NPFTaint: Detecting highly exploitable vulnerabilities in Linux-based IoT firmware with network parsing functions

Abstract

The security issues of IoT firmware have become increasingly prominent, particularly taint-style vulnerabilities arising from untrusted external inputs. Although existing solutions work to detect firmware vulnerabilities automatically, they still encounter limitations regarding the accuracy of taint source identification and the efficiency of vulnerability detection. Research has shown that the network parsing function call chain, a critical path for IoT firmware to process external input data, is a high-risk area for firmware vulnerabilities. Inferring the network parsing function accurately plays a crucial role in firmware vulnerability analysis.
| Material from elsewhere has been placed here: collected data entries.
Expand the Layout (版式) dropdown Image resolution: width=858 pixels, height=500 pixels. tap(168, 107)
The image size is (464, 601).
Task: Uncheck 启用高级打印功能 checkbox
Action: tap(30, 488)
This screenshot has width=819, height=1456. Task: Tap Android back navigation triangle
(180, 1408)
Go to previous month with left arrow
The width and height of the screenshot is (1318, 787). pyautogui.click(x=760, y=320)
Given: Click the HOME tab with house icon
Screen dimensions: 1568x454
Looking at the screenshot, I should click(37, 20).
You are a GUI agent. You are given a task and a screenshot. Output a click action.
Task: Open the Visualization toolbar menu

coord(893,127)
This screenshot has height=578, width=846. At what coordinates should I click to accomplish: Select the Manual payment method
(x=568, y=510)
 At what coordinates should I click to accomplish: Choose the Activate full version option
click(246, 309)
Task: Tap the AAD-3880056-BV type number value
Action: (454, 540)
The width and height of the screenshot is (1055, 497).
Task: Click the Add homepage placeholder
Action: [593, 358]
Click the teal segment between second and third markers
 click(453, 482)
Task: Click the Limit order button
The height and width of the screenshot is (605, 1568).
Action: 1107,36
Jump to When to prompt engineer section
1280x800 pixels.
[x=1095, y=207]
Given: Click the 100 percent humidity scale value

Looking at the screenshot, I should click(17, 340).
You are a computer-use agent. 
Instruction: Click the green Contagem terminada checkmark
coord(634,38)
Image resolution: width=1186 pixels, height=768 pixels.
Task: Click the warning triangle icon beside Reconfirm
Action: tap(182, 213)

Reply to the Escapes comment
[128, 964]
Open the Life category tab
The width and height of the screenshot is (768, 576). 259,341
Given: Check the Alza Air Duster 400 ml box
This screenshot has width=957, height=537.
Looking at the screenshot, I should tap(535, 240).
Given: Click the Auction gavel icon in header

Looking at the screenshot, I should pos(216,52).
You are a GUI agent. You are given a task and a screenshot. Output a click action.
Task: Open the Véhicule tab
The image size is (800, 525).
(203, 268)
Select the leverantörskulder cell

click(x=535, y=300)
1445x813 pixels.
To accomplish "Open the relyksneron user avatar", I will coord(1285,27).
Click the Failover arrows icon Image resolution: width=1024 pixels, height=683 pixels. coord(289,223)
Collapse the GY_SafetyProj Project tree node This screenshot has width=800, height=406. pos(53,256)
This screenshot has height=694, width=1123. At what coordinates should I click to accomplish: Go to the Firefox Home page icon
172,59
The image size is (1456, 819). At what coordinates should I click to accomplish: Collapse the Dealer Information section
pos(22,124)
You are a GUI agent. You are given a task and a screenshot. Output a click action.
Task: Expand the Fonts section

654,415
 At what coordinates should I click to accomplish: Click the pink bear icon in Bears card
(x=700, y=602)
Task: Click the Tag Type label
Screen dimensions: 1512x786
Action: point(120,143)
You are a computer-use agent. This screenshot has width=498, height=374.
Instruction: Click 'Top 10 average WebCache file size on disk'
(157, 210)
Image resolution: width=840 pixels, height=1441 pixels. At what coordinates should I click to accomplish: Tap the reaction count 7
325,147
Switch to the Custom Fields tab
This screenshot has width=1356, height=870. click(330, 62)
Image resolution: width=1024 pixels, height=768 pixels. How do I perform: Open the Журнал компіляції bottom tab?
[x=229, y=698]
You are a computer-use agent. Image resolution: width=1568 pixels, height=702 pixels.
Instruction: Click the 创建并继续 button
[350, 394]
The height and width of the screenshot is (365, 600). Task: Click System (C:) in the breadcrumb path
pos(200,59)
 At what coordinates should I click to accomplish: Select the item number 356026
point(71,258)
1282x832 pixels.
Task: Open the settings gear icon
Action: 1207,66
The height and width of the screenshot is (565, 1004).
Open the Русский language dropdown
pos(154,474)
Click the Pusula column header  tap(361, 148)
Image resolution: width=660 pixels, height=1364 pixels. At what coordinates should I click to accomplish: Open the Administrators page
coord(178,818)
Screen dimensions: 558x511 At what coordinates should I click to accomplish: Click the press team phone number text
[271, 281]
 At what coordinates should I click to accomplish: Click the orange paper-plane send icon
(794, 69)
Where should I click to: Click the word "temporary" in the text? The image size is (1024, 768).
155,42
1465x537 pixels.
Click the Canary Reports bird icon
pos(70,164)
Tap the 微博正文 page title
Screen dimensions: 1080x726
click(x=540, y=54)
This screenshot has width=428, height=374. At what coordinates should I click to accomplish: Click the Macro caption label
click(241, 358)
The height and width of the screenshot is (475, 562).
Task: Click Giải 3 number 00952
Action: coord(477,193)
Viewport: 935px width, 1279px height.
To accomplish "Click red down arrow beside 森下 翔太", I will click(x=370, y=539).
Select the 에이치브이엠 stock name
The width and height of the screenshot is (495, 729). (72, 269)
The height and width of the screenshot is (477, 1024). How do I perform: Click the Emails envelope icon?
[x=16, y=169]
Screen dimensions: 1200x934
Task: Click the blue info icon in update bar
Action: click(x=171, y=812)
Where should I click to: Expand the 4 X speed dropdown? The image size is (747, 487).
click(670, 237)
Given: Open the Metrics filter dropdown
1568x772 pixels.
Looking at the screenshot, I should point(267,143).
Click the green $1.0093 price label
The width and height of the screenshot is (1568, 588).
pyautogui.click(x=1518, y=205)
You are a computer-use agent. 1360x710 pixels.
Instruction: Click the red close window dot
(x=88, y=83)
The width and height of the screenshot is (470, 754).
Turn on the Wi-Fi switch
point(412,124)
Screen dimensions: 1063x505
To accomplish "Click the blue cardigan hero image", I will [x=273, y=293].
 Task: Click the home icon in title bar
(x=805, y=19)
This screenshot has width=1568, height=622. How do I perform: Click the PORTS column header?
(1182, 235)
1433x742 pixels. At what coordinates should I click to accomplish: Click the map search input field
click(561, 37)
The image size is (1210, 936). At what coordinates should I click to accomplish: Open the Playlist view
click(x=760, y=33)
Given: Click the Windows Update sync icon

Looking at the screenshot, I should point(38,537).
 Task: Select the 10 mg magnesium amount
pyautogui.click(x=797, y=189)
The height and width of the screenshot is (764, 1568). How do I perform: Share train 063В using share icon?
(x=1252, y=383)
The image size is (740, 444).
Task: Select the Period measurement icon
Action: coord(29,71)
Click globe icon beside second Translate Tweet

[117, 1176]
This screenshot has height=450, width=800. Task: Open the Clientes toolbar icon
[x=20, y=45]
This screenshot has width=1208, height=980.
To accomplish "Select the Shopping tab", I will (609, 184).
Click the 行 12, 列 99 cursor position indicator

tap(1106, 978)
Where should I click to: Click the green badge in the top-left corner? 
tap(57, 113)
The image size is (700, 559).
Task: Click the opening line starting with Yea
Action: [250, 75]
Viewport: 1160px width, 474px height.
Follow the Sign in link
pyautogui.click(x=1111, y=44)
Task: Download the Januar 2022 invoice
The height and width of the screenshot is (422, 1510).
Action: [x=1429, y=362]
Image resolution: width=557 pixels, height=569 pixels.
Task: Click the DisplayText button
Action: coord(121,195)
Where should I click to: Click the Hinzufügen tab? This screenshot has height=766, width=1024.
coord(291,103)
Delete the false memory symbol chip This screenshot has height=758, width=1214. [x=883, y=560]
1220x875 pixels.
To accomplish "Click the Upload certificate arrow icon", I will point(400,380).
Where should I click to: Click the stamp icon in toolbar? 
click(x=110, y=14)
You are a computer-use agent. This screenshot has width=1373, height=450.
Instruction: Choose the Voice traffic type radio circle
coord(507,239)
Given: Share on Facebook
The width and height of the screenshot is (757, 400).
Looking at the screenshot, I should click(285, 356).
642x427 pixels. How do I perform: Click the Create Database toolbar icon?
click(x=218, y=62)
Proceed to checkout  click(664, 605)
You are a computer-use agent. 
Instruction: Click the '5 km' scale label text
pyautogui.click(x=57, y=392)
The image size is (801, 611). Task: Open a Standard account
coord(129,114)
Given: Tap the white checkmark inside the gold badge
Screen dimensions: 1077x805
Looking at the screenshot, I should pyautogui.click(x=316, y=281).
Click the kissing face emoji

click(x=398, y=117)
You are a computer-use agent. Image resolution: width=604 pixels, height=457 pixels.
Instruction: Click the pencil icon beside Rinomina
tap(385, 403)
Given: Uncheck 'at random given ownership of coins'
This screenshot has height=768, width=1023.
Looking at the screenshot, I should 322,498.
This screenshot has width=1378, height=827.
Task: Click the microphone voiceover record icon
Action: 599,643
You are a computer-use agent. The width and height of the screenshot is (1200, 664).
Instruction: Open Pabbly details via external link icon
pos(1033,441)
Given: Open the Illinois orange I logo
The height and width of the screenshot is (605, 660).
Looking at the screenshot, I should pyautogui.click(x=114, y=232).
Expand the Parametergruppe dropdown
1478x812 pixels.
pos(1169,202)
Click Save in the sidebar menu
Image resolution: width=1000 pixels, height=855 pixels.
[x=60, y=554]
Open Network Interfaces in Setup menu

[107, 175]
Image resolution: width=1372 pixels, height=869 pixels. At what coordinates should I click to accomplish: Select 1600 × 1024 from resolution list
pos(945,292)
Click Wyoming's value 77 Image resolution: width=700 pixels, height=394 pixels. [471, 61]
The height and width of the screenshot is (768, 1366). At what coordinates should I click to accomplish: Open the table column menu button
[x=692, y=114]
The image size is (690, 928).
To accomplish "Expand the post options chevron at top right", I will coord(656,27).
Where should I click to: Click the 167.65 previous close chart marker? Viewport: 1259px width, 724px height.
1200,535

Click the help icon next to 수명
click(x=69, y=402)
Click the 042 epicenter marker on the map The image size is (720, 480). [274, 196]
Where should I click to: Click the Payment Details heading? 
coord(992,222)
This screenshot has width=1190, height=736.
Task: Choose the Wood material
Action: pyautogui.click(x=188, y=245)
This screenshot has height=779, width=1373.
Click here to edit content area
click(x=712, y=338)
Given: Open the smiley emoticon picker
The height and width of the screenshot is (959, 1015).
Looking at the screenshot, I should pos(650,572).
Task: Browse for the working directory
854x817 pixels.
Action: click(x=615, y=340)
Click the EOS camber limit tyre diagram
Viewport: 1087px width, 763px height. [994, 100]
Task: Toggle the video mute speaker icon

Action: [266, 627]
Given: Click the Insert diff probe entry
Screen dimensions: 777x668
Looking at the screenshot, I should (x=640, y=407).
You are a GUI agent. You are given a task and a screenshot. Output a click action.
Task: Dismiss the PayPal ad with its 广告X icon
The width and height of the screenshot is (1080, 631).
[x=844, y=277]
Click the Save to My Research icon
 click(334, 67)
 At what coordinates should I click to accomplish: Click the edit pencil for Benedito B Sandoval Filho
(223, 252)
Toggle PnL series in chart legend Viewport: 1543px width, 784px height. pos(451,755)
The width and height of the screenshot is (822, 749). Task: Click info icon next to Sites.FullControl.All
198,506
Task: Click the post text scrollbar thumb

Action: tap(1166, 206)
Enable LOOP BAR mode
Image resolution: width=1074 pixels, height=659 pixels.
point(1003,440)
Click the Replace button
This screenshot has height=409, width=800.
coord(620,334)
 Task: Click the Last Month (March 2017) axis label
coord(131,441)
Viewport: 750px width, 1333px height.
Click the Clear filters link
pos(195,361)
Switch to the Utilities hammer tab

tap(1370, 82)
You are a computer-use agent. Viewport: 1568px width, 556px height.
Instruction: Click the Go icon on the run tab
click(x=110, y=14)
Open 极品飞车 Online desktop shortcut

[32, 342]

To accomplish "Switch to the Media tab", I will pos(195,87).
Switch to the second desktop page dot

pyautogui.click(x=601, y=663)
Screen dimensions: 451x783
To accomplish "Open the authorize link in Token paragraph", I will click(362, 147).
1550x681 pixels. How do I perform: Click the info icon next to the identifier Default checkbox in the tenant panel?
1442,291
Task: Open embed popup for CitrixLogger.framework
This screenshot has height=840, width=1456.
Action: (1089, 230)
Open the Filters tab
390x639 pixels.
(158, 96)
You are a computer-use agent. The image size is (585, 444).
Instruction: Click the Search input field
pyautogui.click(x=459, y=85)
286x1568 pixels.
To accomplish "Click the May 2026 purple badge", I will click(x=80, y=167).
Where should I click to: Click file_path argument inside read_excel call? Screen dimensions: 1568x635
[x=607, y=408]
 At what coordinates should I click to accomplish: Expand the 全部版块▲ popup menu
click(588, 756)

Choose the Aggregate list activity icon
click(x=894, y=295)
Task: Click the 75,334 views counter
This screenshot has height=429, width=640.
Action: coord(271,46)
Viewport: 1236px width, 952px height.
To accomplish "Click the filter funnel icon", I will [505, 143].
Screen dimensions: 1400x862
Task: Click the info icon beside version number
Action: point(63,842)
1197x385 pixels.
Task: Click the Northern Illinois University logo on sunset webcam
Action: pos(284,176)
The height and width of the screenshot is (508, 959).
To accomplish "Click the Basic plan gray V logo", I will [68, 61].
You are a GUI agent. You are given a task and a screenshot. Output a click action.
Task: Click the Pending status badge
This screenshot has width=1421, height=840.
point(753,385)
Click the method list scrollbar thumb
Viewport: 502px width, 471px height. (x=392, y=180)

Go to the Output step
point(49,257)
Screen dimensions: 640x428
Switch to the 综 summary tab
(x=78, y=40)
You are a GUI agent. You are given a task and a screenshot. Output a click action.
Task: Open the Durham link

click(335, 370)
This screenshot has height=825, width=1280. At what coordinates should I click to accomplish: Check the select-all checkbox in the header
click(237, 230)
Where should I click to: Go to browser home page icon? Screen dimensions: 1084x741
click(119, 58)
In this paper, we propose a static analysis method called NPFTaint, which extracts the structural, behavioral, and semantic features of network parsing functions and combines supervised machine learning methods to achieve the identification of network parsing functions. Additionally, unlike traditional forward/backward analysis methods that start from classical sources or sensitive sinks, NPFTaint takes network parsing functions as the entry points, first identifying sensitive sinks on their call chains, and then using value analysis and data dependency analysis of sink-to-source to achieve the detection of highly exploitable vulnerabilities. Experimental evaluations demonstrate that NPFTaint outperforms FITS in accuracy and efficiency when identifying network parsing functions. Regarding vulnerability detection, compared to Mango, NPFTaint not only identifies taint-style vulnerabilities effectively but also improves analysis efficiency, reducing sink analysis by 40.42% and decreasing alerts by 32.77%. This solution provides a more efficient and precise vulnerability detection method for IoT firmware security, contributing to the overall security of the IoT ecosystem.